▶ [Instructions]
(a) In the methods text on co-culturing HPLF and HUVEC, which software was used to count cellular junctions, vascular length, and lumen-forming area?
(b) Pick up the methods text on co-culturing HPLF and HUVEC after its final line and keep writing.

▶ [Study text]
2.5. Immunofluorescence staining and quantification of cellular junctions

Immunofluorescence staining was conducted to investigate the tube-forming ability of the co-culture of HPLF and HUVEC, immunofluorescence staining was conducted. HPLF and HUVEC were seeded on each well of 24-well plate at a total density of 5 × 104 cells/cm2 and cultured in an equivalent mixture of DMEM and ECGM2. Cell cultures were grown for 14 days and immunofluorescence staining was performed as described below. Cells were fixed with 4 % paraformaldehyde in PBS for 15 min at 25 °C. After washing with PBS, the cells were permeabilized with 0.1 % Triton X-100 in PBS for 15 min at 25 °C. After rinsing with PBS, cells were treated overnight with primary antibodies at 4 °C. Monoclonal Mouse Anti-Human CD31 antibody (Dako, 1:250) and Polyclonal Rabbit Anti-Human Collagen type-I antibody (Abcam, 1:500) were used as primary antibodies. The cells were again washed with PBS, and then stained with secondary antibodies for 1 h in the dark at 25 °C. Alexa Fluor™ 594 goat anti-mouse IgG1 (γ1) (Thermo Fisher Scientific, 1:500) and Alexa Fluor™ 488 goat anti-rabbit IgG (H + L) (Thermo Fisher Scientific, 1:500) were used as secondary antibodies. After rinsing with PBS, the cells were examined under a fluorescence microscope (BZ-X710, Keyence, Osaka, Japan). The number of cellular junctions in three or more directions, vascular length, and lumen-forming area in immunofluorescence-stained images of CD31 was counted using the Image J image analysis software. The average value from 3 fields in each experiment was used for the statistical analysis.

2.6. Quantitative Real-Time PCR (qRT-PCR)

The expression of marker genes, such as Col1A1, Mkx, FGF2, and VEGF, was examined using qRT-PCR. HPLF and HUVEC were seeded on each well of 24-well plate at a total density of 5 × 104 cells/cm2 and cultured in an equivalent mixture of DMEM and ECGM2. The culture medium was refreshed every two days, and the culture was maintained for a maximum of 14 days. Total RNA was extracted using a FastGene™ RNA Basic Kit. Single-stranded complementary DNA was synthesized using the Transcriptor First-Strand cDNA synthesis Kit according to the manufacturer's protocol. Primers used in these experiments are listed in Table 1. The quantitative-PCR analysis was conducted on a StepOne® Real-Time PCR System (Thermo Fisher Scientific, MA, USA) using SYBR® Green Reagents. The amounts of mRNA were calculated as relative quantities compared to GAPDH and analyzed with the 2-ΔΔCt method.

Table 1.

Primers used in this study.

▶ [Information supplied]
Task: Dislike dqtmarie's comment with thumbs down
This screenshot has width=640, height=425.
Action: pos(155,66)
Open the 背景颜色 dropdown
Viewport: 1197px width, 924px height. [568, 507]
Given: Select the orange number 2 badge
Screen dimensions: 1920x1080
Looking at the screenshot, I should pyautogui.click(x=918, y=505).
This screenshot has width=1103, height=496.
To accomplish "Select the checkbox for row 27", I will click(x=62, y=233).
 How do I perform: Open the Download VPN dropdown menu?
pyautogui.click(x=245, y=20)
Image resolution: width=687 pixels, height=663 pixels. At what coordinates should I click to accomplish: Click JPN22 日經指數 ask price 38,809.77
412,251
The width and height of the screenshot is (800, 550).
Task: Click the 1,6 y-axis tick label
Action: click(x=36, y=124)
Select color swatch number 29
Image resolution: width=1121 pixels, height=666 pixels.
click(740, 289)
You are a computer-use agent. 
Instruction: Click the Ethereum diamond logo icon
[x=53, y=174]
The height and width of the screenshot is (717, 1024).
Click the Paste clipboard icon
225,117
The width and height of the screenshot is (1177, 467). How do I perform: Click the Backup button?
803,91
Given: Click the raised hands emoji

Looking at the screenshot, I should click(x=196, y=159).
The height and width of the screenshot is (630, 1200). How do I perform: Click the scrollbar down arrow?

▶ [Per-task answers]
(a) Image J

(b)
Gene Accession # Sequence
GAPDH NM_001256799.3 Forward GTCTCCTCTGACTTCAACAGCG
Reverse ACCACCCTGTTGCTGTAGCCAA
Col1A1 NM_000088.4 Forward GGGATTCCCTGGACCTAAAG
Reverse TCCCTGAGCTCCAGCCTCTCC
Mkx NM_001242702. Forward TTACAAGCACCGTGACAACC
Reverse AAGCCGACGTCTTGCATTAG
FGF2 NM_001361665.2 Forward GAGCGACCCTCACATCAA
Reverse CGTTTCAGTGCCACATACC
VEGF NM_001025366.3 Forward CGCAGCTACTGCCATCCAAT
Reverse GTGAGGTTTGATCCGCATAATCT
Open in a new tab

2.7. ELISA (Enzyme-Linked Immuno Sorbent Assay)

The culture supernatant was collected to investigate the concentration of FGF2 and VEGF in the culture supernatant under each culture condition. The total cell density was seeded at 5 × 104 cells/cm2 on 24-well plate and cultured in an equal -volume mixture of DMEM and ECGM2. Culture conditions were set at ratios of 4:1 and 1:1 of HPLF to HUVEC. As a control, HPLF and HUVEC were seeded under identical conditions. The culture medium was changed every two days for a maximum of 14 days. On days 7 and 14, the medium was switched to a serum-free DMEM/ECGM2 mixture in equal volumes, and the cells were cultured for two days. The supernatant was collected in 1.5 mL tubes and centrifuged (8000 rpm, for 5 min). The samples were filter-sterilized, collected in 1.5 mL tubes, and stored at −80 °C. The concentrations of FGF2 and VEGF were measured using the Human bFGF ELISA Kit (RayBio®, ELH-bFGF-1) and the Human VEGF Quantikine® ELISA Kit (R&D Systems, DVE00) according to the manufacturer's protocol.

2.8. Statistical analysis

Data were statistically analyzed for determination to determine the mean and standard deviation (S.D.) of the mean. Significant differences were determined using GraphPad Prism software (version 10; GraphPad, San Diego, CA, USA). Student's t-test was used to determine statistical differences between two groups. Two-way ANOVA followed by Bonferroni multiple comparison post hoc tests was used to compare the levels of different experimental groups. A probability value of p < 0.05 was considered statistically significant.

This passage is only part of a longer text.